To the particulars explanatory of the plan of these Chronicles,
which the reader is presented with in Chapter II. by the
imaginary Editor, Mr. Croftangry, I have now to add, that the
lady, termed in his narrative, Mrs. Bethune Balliol, was designed
to shadow out in its leading points the interesting character of
a dear friend of mine, Mrs. Murray Keith, whose death occurring
shortly before, had saddened a wide circle, much attached to her,
as well for her genuine virtue and amiable qualities of
disposition, as for the extent of information which she
possessed, and the delightful manner in which she was used to
communicate it. In truth, the author had, on many occasions,
been indebted to her vivid memory for the SUBSTRATUM of his
Scottish fictions, and she accordingly had been, from an early
period, at no loss to fix the Waverley Novels on the right
culprit.

[The Keiths of Craig, in Kincardineshire, descended from John
Keith, fourth son of William, second Earl Marischal, who got from
his father, about 1480, the lands of Craig, and part of Garvock,
in that county.

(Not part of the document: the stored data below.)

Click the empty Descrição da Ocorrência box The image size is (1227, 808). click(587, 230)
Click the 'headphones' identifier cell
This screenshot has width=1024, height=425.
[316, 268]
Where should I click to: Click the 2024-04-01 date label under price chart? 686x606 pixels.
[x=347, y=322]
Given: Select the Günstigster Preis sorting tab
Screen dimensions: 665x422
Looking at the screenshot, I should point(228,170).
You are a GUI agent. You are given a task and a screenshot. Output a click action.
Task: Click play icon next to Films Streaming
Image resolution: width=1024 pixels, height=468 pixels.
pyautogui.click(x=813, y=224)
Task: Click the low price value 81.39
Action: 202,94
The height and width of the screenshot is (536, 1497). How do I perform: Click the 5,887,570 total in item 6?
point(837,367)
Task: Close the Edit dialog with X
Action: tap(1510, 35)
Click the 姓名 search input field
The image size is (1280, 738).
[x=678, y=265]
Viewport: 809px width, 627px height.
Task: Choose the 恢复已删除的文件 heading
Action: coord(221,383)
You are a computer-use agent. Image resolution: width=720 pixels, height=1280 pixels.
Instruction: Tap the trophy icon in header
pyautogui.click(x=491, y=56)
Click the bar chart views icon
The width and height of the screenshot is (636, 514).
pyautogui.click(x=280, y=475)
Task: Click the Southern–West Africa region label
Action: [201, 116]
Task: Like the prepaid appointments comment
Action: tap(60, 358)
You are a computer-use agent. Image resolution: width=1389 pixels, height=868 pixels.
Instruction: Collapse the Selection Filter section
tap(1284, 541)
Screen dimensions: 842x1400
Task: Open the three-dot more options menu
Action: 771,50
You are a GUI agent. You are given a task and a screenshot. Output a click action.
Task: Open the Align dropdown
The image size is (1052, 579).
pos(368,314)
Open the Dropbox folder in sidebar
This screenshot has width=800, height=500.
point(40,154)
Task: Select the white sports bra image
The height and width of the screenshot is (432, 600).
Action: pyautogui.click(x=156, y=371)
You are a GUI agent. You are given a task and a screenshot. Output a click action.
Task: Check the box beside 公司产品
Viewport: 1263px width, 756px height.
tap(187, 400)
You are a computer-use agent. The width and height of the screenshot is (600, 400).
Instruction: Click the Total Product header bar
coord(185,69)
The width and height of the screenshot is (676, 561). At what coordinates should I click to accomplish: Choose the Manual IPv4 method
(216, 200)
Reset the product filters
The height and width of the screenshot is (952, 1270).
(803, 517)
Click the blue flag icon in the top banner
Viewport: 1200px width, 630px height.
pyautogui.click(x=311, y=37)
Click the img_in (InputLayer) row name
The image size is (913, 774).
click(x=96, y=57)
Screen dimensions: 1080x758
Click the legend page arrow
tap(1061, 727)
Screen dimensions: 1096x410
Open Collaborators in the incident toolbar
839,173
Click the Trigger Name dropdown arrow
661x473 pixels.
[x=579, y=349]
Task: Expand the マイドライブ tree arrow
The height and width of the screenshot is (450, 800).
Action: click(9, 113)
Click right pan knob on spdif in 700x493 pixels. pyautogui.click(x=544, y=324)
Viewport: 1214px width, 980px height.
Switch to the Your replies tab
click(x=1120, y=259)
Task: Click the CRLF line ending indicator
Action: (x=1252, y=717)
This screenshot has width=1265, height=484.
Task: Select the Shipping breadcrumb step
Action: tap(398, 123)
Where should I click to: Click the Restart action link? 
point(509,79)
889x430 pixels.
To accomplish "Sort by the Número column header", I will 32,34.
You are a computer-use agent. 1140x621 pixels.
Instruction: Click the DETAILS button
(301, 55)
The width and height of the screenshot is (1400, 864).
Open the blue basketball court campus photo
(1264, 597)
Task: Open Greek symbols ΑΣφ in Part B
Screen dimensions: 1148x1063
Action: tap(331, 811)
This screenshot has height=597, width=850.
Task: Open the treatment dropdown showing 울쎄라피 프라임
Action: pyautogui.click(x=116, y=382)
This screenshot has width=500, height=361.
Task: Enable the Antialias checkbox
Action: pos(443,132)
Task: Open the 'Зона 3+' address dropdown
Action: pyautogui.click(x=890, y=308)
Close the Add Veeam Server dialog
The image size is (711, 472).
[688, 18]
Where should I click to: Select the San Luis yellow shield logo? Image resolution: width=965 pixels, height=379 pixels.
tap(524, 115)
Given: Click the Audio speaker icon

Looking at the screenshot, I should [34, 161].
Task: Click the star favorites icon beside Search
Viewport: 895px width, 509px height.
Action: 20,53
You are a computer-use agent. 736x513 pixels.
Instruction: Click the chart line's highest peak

In Douglas's Baronage, 443 to 445, is a pedigree
of that family. Colonel Robert Keith of Craig (the seventh in
descent from John) by his wife, Agnes, daughter of Robert Murray
of Murrayshall, of the family of Blackbarony, widow of Colonel
Stirling, of the family of Keir, had one son--namely Robert Keith
of Craig, ambassador to the court of Vienna, afterwards to St.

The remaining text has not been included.